Flamboyant ‘Cajun King’ of La. politics, 4-term governor
Edwin Edwards, the only four-term governor in Louisiana’s history, a swashbuckling rogue who charmed voters with his escapades and survived a score of grand jury investigations and two corruption trials before going to prison in 2002 for racketeering, died Monday at his home in Gonzales, Louisiana. He was 93.
Leo Honeycutt, the author of his authorized biography, “Edwin Edwards: Governor of Louisiana,” said the cause was respiratory failure.
In January 2011, Edwards was released from a federal prison in Oakdale, Louisiana, after serving more than eight years of a 10-year sentence for bribery and extortion by rigging Louisiana’s riverboat casino licensing process during his last term in office.

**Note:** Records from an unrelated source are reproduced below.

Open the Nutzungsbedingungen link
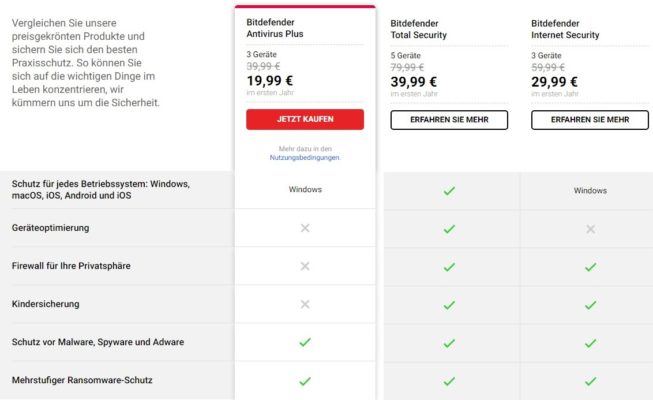 pos(305,158)
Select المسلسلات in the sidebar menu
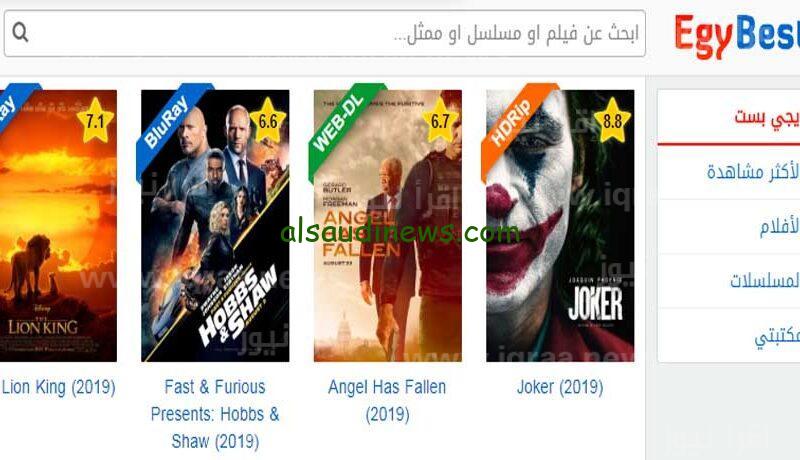This screenshot has width=800, height=460. click(x=765, y=280)
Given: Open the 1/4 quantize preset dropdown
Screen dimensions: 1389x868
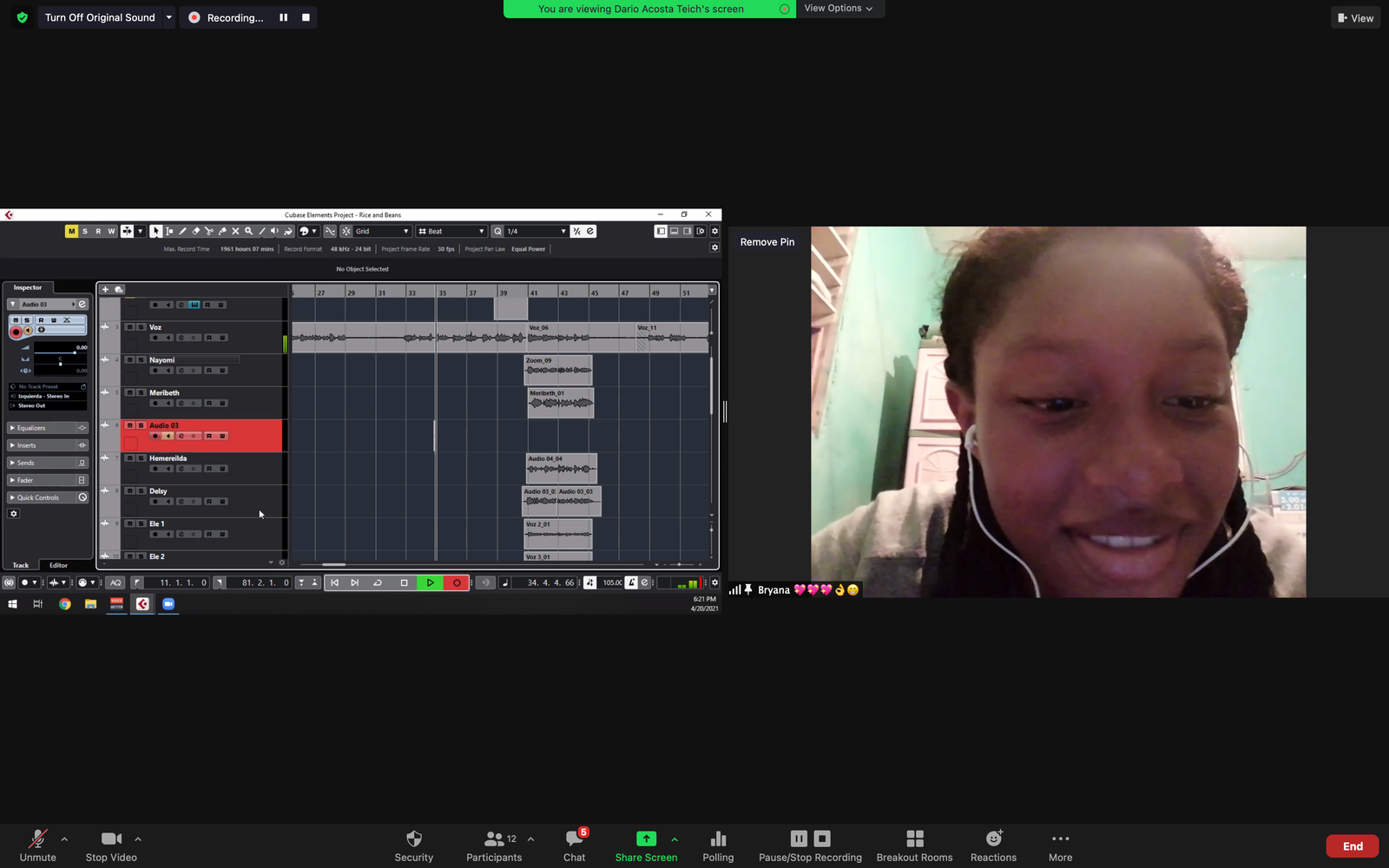Looking at the screenshot, I should (536, 231).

Six months later he remarried. And in the fall, he rode in an open convertible through cheering crowds waving Edwards-for-governor signs at an election-day barbecue. “As you know, they sent me to prison for life,” he told them. “But I came back with a wife.”
Before Edwards, no one had ever been elected to more than two terms as governor of Louisiana. The state Constitution prohibits more than two consecutive terms. But from 1972 to 1996, with a couple of fouryear furloughs to stoke up his improbable comebacks, Edwards was the undisputed “Cajun King” of Baton Rouge.
In a state where it has always been good politics to wink at a little wickedness, Edwards, the silver-haired, bilingual son of French Creole sharecroppers and a relentless electoral and legislative infighter, was
perhaps the most dominant political force since Huey Long, the populist known as the Kingfish, who was assassinated at the state Capitol in 1935.
In his first two terms, from 1972 to 1980, Edwards achieved breakthroughs in hiring minorities and women, eliminated chronic budget deficits, modernized the state constitution, helped bring an NBA team to New Orleans and crafted changes in oil taxes, paving the way for boom revenues that paid for improved social services, health, education and highways.
In his third term, from 1984 to 1988, the oil boom went bust, his stock with voters crumbled and he grappled with new deficits. Still, he engineered a fourth term, from 1992 to 1996, and ushered in casino and riverboat gambling.
Throughout his years as governor, Edwards pursued his own pleasures: trips to Las Vegas with suitcases full of cash; all-night poker parties with cronies who paid $10,000 antes; a junket to Paris and Monte Carlo for 600 supporters who paid off his campaign debts; and endless womanizing, which he did not bother to deny.
Asked once if he feared that his phone were tapped, he answered, “I can’t imagine who would want to do it, except maybe some jealous husbands.”
In his third term, he was charged with conspiring to sell state hospital and nursing home construction permits. He admitted taking $1.9 million, but contended that he had done nothing illegal. His 1985 trial ended in a hung jury; at a second trial, in 1986, he was acquitted.
Edwards lost only once, in his 1987 bid for reelection. He dropped out after losing an open primary to Rep. Buddy Roemer, who accused him of turning the state into a “banana republic.” In 1991, Gov. Roemer lost to Edwards in a primary, then endorsed his old rival in the general election against David Duke, a neo-Nazi and former Ku Klux Klan grand wizard.
After trouncing his hapless opponent, Edwards delivered one of his most memorable lines. He could not be beaten or sunk by scandal, he said, unless he was “caught in bed with a dead girl or a live boy.”
Edwin Washington Edwards was born on Aug. 7, 1927, in rural Avoyelles Parish.
He had married Elaine Schwartzenburg in 1949; they had four children, Anna, Victoria, Stephen and David, and divorced in 1989. He married Candace Picou in 1994. At his behest they were divorced in 2004, while he was in prison. In 2011, after his release, he married Trina Grimes Scott. She was 32; he was 83. She gave birth to a son, Eli, two years later.
In addition to his wife and their son, Edwards is survived by his children from his first marriage, 16 grandchildren and 19 great-grandchildren.